> _Study text_:
= Beginning of Section =
So, for maybe the 30th time in a two-year span, I have been invited to a baby shower for a friend. And for the 3,000th time in that same period, another jagged little piece has splintered from my heart, leaving a trail of tears and bitterness in its wake.
I am barren in a boomtime for breeders, one of those increasingly unusual 20- and 30-somethings who is not yet a mother or a mother-to-be. There aren't very many of us left, and that only adds to my heartbreak: one by one, I am losing my friends to parenthood.
The reason why we are childless is because I am literally broken inside, in more than just the psychological sense. I have inherited so many things from my family, and among those "gifts" are bad genetics. The metabolic inconsistency that causes diabetes is also a primary factor behind PCOS.
My ovaries, those two small organs that make me a woman, don't work as they should. They are scarred, damaged, full of cysts, battered from a lifetime of exposure to the wrong sorts of hormones. Too much insulin, too much androgen, not enough estrogen. They don't work.
I spent ten years on the Pill, and I didn't need to. All that money, all that worry, wasted on eggs that will not hatch. I spent two years undergoing infertility treatment that made me crazy, miserable, and suicidal, all for absolutely nothing except an emptied savings account and a view of the brink of divorce.
And in the same week that one of my oldest friends had her first child, I got my period for the first time in almost six months. After two weeks of sore breasts, phantom smells, fatigue, appetite changes, morning nausea, and constant trips to the bathroom. After 14 glorious days of pregnancy symptoms.
Neither of us wanted to talk about it, really, but I think we both thought that this time was It. You don't look a gift horse in the mouth, so we just danced around what we both were wishing for, hoping against hope. This weekend, on lucky 07-07-07, we were going to buy The Test and confirm what we both want more than oxygen.
Instead, we sent flowers to the hospital with a card that said: "Congratulations." Except, secretly, neither of us really mean it. Our friends had not even met when we got married. They bought a house before we did. They forced us to share our anniversary. And then they had the baby that logic says should have been ours.
My hand and my heart are both tired of writing "Congratulations" in so many pastel cards covered with ducks. I don't want to do it any more, and I don't really mean it anyway. I kind of never have. It's not fair, and it isn't right. I have followed all the rules my whole life, done everything according to plan, and this is my reward?
It's become a kind of secret password, "Congratulations" has. It doesn't mean to me what it means to them. It doesn't really mean, "I'm so happy that this wonderful thing has happened to you." It's more like, "How could you betray and abandon me like this? How can you take what I don't have?"
And as much as I know that none of this is my fault or their fault or anybody's fault but God's, that cruel heartless bastard, I still feel ashamed of things that I cannot control. I am the Great White Hope, and I am letting so many people down, and I can't fix it, and I am a total failure because I am the One Who Fixes Things.
So I will keep saying "Congratulations," but what I really mean, secretly, deep down inside where everything is hot and cold and sad and very, very angry, is: "Fuck you."
= End of Section =
Saved data entries
= Beginning of Section =
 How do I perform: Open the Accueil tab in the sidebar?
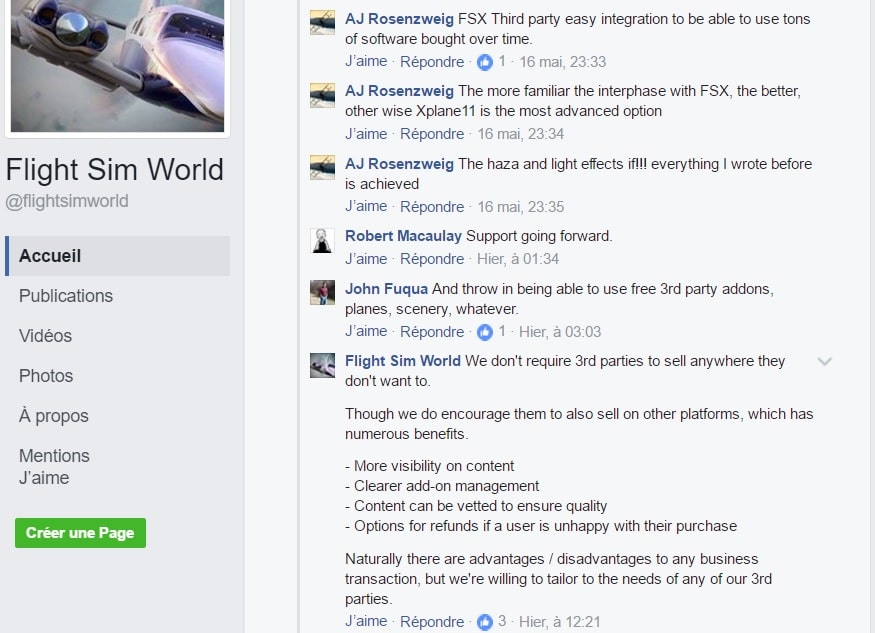tap(50, 256)
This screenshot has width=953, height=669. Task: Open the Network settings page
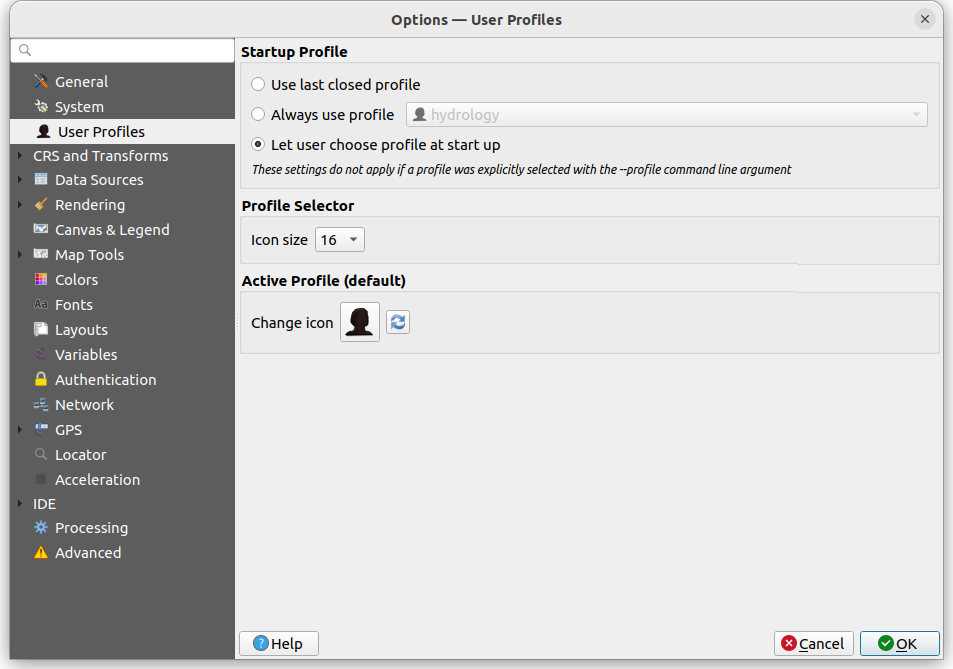(x=84, y=405)
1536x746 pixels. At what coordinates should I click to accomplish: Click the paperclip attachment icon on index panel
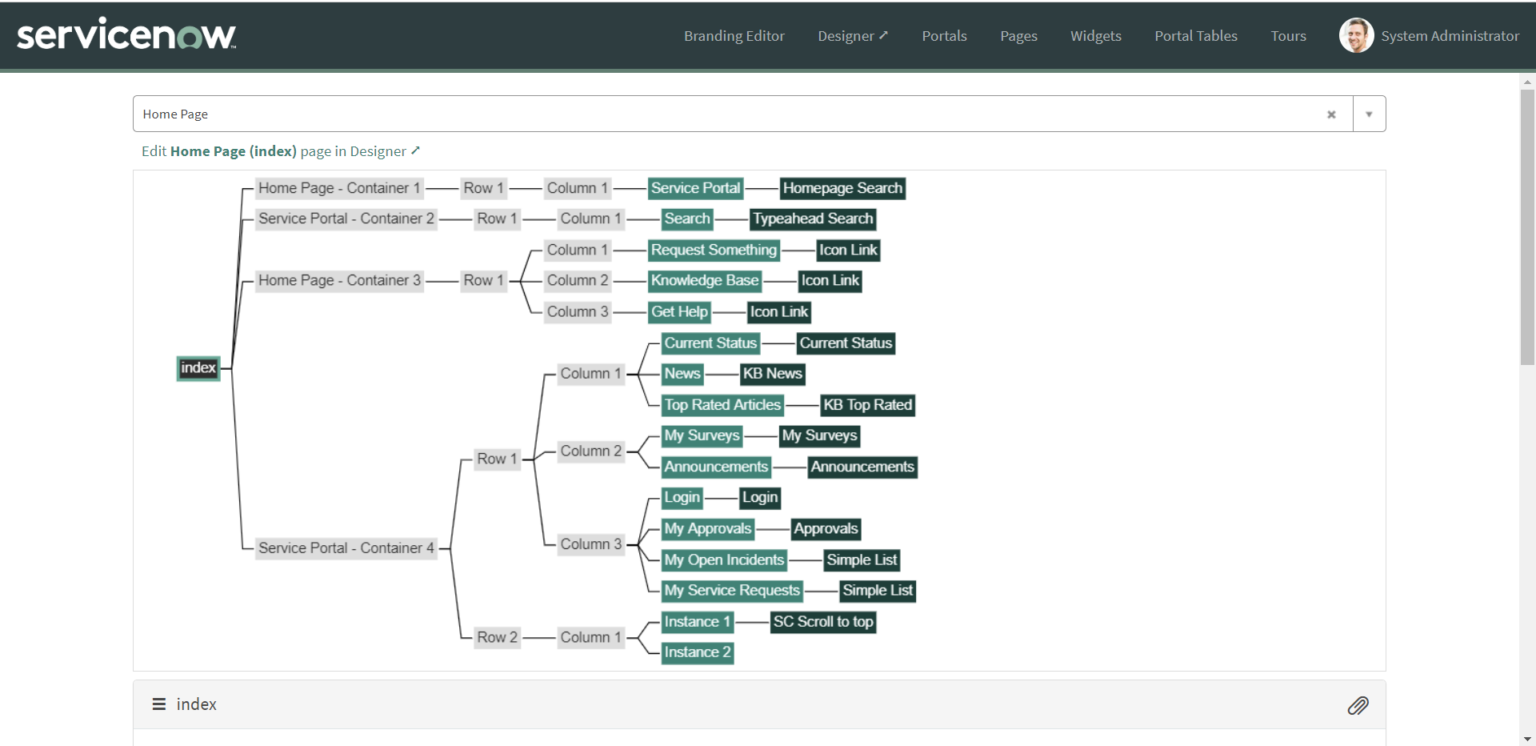1358,705
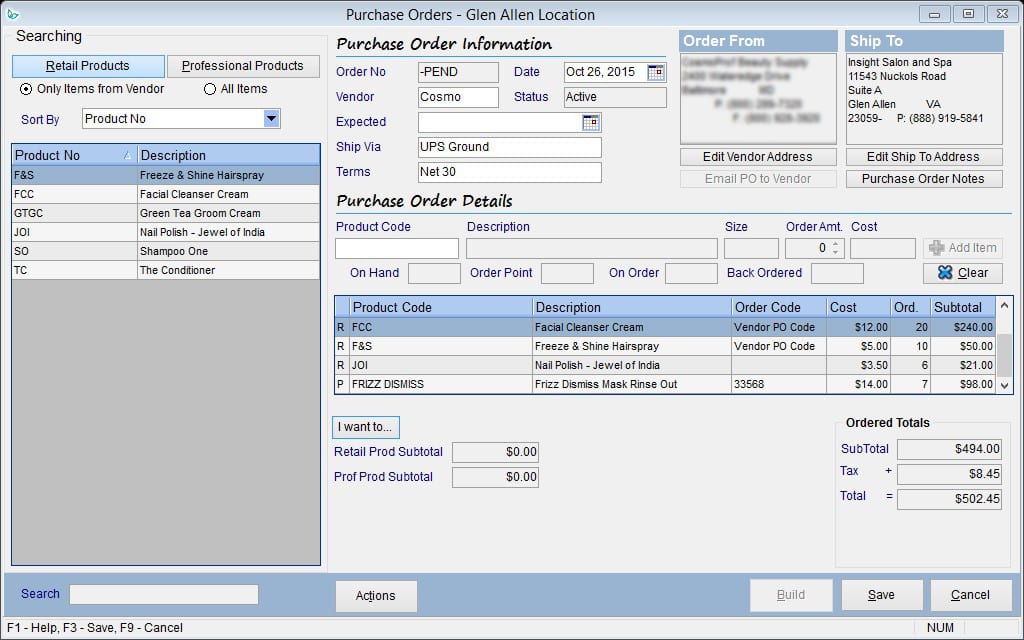The width and height of the screenshot is (1024, 640).
Task: Increment Order Amt using the up stepper arrow
Action: pyautogui.click(x=836, y=243)
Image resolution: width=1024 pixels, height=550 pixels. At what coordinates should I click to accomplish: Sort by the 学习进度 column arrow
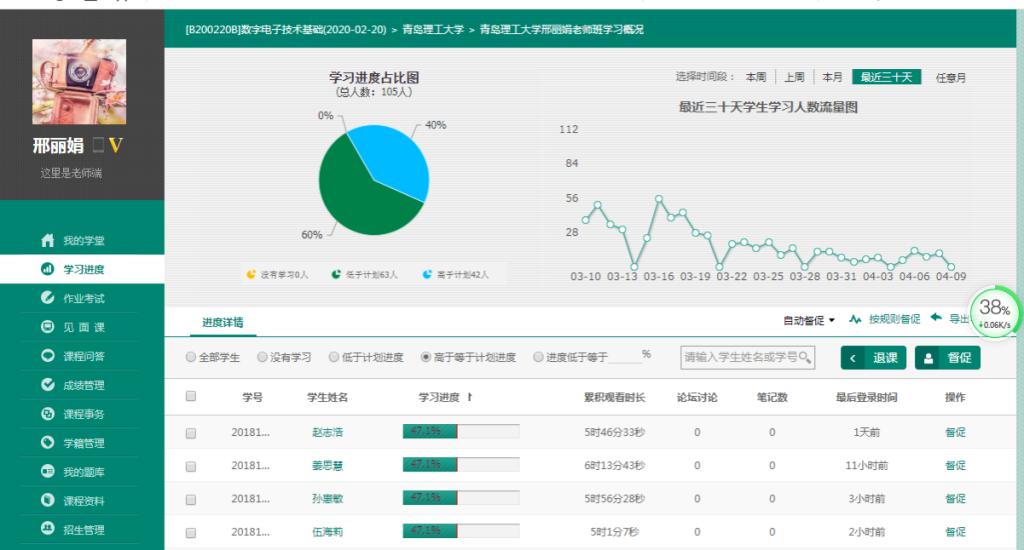tap(470, 398)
= End of Section =
> _Problems to work on_:
1. Repeat the stretch of the infertility essay from "I am barren" through "friends to parenthood.".
2. According to the infertility essay, how long did the writer spend on the Pill?

> _Solved tasks_:
1.
I am barren in a boomtime for breeders, one of those increasingly unusual 20- and 30-somethings who is not yet a mother or a mother-to-be. There aren't very many of us left, and that only adds to my heartbreak: one by one, I am losing my friends to parenthood.

2. Ten years.